Combination therapy with systemic therapy should be considered to enhance efficacy, although no randomized controlled trial compares the combination treatment with radiotherapy alone31,32,33,34. Awan et al. reported the results of a phase II clinical trial using a combination of concurrent cisplatin and cetuximab with IMRT ≥ 60 Gy reirradiation (2-year OS: 50.4% for patients with preceding surgery versus 33.3% for those without)33. Furthermore, radiotherapy can induce local and abscopal antitumor immune responses28. SBRT with hypofractionation leads to greater immune stimulation than conventional fractionation28. With the advent of immune checkpoint inhibitor therapy, the RTOG 3507 study, started in 2018, randomized patients to receive SBRT at a dose of 40 Gy in 5 fractions over 2 weeks with or without concurrent and adjuvant pembrolizumab for up to 2 years35.

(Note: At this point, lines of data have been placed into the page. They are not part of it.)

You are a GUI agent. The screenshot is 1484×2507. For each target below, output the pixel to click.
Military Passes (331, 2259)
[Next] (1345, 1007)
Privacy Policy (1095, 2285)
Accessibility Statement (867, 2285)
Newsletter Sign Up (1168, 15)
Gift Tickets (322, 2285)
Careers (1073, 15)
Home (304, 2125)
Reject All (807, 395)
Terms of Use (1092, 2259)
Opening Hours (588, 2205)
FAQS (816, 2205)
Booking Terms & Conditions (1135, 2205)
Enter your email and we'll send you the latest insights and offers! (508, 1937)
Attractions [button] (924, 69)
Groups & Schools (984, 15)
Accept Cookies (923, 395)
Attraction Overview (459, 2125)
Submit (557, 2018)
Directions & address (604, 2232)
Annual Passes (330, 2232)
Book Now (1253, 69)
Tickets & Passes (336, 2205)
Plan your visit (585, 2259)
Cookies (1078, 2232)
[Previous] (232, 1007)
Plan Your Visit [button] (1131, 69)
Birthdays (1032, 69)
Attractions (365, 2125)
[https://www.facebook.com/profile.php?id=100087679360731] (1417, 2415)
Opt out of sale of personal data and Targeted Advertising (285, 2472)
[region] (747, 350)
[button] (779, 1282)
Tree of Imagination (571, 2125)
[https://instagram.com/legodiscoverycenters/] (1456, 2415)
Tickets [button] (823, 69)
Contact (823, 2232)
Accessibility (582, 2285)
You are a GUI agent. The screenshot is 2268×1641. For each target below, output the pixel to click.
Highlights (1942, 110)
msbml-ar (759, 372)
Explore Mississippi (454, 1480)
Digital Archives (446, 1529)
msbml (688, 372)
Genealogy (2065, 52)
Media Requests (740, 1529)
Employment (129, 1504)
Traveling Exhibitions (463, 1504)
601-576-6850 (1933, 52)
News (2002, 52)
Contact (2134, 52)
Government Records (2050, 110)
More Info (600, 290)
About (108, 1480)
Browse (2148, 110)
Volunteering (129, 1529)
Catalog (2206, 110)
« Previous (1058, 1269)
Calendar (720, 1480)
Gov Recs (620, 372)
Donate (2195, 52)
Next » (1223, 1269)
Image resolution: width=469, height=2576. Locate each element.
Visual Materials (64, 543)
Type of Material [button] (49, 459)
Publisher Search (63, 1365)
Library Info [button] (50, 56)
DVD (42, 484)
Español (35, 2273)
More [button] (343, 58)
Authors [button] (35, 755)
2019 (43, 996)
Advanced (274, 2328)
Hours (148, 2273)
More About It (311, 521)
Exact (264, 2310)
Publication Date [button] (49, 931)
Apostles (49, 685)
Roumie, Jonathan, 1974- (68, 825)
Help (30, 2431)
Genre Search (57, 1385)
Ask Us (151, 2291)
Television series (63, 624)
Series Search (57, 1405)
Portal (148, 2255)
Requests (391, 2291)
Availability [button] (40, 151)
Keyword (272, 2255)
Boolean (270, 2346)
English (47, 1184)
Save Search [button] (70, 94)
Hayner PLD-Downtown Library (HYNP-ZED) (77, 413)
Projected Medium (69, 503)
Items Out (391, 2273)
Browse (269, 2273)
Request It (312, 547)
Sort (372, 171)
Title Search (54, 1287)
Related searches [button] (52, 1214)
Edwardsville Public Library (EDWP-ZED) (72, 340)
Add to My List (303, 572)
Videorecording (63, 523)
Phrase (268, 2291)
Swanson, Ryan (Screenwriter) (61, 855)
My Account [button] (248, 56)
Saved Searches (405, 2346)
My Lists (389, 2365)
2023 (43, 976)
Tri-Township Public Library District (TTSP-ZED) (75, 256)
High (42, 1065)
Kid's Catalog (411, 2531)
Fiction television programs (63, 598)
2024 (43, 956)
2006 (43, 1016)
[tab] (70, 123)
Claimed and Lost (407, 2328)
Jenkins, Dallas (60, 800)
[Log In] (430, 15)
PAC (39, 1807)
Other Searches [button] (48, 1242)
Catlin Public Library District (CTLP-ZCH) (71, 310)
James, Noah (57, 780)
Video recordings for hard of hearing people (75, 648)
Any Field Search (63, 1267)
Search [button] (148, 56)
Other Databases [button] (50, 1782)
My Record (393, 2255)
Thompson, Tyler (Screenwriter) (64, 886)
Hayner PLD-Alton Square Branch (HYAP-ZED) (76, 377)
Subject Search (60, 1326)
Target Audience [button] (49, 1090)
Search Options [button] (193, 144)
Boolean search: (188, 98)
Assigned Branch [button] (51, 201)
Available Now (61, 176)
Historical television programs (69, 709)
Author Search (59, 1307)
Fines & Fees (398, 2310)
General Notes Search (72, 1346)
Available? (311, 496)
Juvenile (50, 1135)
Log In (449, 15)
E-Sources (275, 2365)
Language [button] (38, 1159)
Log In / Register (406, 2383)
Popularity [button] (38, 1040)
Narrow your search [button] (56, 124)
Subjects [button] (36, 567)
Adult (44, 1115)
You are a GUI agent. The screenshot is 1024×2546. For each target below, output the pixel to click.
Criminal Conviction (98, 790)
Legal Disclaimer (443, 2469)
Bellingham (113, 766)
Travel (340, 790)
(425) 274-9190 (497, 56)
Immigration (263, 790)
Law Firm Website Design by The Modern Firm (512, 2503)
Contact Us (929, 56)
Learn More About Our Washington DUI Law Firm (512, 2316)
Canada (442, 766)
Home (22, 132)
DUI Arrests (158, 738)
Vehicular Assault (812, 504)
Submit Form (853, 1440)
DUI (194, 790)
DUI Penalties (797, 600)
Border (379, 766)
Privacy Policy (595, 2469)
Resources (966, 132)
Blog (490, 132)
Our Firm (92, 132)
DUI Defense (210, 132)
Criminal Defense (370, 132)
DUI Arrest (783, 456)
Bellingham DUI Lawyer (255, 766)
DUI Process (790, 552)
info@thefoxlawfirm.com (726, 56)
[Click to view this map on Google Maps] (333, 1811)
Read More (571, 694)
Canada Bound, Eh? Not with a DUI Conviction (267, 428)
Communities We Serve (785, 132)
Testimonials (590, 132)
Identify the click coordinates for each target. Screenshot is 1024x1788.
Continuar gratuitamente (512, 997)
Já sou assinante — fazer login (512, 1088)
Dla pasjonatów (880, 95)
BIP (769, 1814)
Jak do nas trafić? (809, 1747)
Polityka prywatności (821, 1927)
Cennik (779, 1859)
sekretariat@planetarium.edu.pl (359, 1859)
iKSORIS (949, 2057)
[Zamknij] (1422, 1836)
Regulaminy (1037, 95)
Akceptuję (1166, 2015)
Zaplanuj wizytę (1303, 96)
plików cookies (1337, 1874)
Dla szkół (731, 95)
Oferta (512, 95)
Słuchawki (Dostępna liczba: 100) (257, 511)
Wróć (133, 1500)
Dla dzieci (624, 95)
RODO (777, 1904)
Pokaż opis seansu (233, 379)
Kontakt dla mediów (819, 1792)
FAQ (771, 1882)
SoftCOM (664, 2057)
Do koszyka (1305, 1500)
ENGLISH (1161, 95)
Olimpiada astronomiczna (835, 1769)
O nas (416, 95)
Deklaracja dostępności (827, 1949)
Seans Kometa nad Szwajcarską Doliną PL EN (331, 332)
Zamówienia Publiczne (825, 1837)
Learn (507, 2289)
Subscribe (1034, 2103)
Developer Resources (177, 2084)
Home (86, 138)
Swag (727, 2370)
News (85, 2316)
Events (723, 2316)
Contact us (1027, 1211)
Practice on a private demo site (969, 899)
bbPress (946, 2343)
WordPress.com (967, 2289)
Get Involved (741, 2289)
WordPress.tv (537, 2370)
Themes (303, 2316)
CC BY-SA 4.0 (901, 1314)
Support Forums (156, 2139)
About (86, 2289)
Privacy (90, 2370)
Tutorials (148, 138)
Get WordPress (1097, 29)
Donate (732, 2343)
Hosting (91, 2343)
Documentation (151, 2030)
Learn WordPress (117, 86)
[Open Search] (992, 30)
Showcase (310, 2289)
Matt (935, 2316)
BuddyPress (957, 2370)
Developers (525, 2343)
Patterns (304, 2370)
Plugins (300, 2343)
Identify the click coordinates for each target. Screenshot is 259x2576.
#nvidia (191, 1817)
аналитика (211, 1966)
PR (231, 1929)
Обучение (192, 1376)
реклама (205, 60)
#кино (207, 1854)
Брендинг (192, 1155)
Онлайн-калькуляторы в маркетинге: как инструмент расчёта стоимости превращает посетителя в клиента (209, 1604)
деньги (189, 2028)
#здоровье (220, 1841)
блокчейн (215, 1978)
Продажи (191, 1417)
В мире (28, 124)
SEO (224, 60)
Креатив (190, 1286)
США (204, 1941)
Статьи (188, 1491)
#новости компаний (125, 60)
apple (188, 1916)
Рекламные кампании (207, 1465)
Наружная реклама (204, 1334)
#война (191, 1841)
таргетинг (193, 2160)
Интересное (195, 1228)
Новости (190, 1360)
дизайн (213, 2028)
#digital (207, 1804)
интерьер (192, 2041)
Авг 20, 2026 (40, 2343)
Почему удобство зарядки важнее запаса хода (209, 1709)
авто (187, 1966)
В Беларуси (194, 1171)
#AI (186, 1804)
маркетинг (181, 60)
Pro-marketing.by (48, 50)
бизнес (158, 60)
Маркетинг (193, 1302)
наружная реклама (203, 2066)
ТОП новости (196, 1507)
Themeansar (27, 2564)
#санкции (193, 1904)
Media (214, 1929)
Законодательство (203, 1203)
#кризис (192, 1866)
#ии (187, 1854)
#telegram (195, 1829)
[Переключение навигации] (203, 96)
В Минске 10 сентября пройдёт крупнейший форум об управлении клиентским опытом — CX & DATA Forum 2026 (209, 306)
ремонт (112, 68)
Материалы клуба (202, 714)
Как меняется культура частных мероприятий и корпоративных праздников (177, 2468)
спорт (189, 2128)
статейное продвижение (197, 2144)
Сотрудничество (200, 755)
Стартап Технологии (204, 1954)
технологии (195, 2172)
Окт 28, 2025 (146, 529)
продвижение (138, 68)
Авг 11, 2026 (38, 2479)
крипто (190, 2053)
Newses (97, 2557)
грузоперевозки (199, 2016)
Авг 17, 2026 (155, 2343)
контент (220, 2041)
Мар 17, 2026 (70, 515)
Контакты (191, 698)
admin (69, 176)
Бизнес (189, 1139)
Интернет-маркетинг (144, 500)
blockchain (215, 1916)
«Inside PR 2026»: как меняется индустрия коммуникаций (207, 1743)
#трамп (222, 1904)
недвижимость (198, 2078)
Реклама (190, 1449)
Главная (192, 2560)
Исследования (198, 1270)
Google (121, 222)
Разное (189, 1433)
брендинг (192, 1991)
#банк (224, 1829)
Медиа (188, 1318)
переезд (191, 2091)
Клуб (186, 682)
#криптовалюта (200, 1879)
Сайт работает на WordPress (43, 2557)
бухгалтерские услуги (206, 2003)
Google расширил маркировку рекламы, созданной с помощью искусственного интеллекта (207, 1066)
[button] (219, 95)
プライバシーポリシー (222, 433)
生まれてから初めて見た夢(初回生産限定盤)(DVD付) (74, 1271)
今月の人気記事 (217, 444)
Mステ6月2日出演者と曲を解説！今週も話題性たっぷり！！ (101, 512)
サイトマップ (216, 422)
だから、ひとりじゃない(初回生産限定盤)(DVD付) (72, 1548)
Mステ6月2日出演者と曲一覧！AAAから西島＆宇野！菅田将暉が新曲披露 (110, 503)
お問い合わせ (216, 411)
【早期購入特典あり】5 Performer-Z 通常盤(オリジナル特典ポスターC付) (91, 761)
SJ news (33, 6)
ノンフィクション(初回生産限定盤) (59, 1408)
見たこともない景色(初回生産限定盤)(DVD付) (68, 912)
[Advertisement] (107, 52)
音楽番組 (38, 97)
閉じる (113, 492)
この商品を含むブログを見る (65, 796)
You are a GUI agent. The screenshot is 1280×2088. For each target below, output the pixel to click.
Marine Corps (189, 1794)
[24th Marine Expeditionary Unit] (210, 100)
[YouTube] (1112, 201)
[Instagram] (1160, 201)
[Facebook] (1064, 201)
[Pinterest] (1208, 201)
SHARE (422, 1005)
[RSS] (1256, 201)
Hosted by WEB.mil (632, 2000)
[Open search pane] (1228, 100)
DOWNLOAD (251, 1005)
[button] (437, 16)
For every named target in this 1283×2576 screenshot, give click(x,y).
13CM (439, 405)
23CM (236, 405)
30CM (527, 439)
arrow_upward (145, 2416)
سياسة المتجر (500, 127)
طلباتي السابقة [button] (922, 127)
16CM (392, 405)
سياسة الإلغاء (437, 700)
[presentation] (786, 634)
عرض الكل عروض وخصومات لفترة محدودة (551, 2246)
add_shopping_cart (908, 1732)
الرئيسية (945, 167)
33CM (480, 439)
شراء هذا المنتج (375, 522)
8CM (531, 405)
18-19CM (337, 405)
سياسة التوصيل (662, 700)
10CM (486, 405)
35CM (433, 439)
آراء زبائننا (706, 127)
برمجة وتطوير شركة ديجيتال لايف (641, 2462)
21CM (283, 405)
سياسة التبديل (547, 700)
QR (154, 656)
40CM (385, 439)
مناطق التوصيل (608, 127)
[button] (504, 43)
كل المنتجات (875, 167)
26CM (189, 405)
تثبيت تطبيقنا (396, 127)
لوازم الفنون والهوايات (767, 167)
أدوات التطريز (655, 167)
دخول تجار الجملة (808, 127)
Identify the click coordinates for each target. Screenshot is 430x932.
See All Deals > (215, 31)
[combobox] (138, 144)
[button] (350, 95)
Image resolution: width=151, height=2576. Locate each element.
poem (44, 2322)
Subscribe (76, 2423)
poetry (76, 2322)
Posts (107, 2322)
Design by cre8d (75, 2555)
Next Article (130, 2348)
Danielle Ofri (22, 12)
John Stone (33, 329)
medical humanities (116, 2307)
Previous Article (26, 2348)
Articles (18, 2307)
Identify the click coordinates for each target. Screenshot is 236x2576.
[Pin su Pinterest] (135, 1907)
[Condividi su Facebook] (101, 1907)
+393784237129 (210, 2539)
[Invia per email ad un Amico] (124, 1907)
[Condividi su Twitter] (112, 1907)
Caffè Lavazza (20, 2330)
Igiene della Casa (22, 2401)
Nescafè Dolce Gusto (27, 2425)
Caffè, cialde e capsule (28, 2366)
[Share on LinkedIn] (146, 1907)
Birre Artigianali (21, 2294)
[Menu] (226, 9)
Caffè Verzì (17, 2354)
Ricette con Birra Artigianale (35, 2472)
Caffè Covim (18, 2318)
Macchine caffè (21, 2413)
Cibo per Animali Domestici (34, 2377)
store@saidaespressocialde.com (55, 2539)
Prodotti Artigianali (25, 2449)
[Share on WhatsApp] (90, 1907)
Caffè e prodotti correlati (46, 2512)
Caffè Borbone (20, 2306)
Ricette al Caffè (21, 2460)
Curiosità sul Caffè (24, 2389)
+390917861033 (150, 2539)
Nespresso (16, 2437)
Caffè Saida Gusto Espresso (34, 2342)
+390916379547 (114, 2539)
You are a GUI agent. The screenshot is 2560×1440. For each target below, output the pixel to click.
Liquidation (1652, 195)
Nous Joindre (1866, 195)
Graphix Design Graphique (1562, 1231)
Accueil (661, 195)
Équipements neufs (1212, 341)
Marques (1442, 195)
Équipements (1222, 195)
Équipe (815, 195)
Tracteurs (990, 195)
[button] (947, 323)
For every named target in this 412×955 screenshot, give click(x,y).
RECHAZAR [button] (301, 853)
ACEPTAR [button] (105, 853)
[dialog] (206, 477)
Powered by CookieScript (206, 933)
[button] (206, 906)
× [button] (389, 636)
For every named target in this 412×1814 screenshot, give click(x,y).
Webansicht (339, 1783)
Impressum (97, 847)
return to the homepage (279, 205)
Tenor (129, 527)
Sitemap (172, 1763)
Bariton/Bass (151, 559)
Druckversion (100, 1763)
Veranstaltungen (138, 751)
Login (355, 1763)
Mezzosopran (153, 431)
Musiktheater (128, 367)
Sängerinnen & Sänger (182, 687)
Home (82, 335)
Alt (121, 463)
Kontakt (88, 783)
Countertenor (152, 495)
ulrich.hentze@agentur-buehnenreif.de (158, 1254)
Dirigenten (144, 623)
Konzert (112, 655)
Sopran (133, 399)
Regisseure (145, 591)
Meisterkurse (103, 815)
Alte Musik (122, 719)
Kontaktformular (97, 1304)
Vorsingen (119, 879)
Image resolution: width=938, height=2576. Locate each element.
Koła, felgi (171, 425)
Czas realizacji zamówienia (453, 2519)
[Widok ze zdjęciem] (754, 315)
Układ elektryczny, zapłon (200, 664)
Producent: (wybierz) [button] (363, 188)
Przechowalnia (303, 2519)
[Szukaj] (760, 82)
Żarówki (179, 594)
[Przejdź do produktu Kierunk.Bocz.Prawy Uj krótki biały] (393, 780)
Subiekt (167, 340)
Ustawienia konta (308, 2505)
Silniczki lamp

This study has some limitations. First, the retrospective nature, and small cohort size, especially for subgroups (i.e. laryngeal cancer, heterogeneous treatment schedules, and limited follow-up time) limit its application. A prospective trial with a larger number of patients and a longer follow-up period should be performed to confirm the findings. Second, we were unable to analyze the details of previous chemotherapy and/or surgery due to the large heterogeneity in reporting practices between the institutions. Third, a detailed dose―volume analysis for individual cases could not be performed due to a lack of information. Composite dose―volume analysis is important for predicting tumor control and toxicity, for both hemorrhage and other toxicities, such as mucositis, necrosis, and fistula. At last, we treated patients with advanced technique (SBRT and/or IMRT) which is not available in many institutions across the globe, especially in Low to middle―income Group countries, which bear the burden of Head Neck cancer—generalizing these results may not apply to the global setting at large.

Conclusions

Reirradiation is a feasible treatment option for the small local recurrence of oral, pharyngeal, and laryngeal cancers, with a strict eligibility assessment for large tumors with carotid encasement.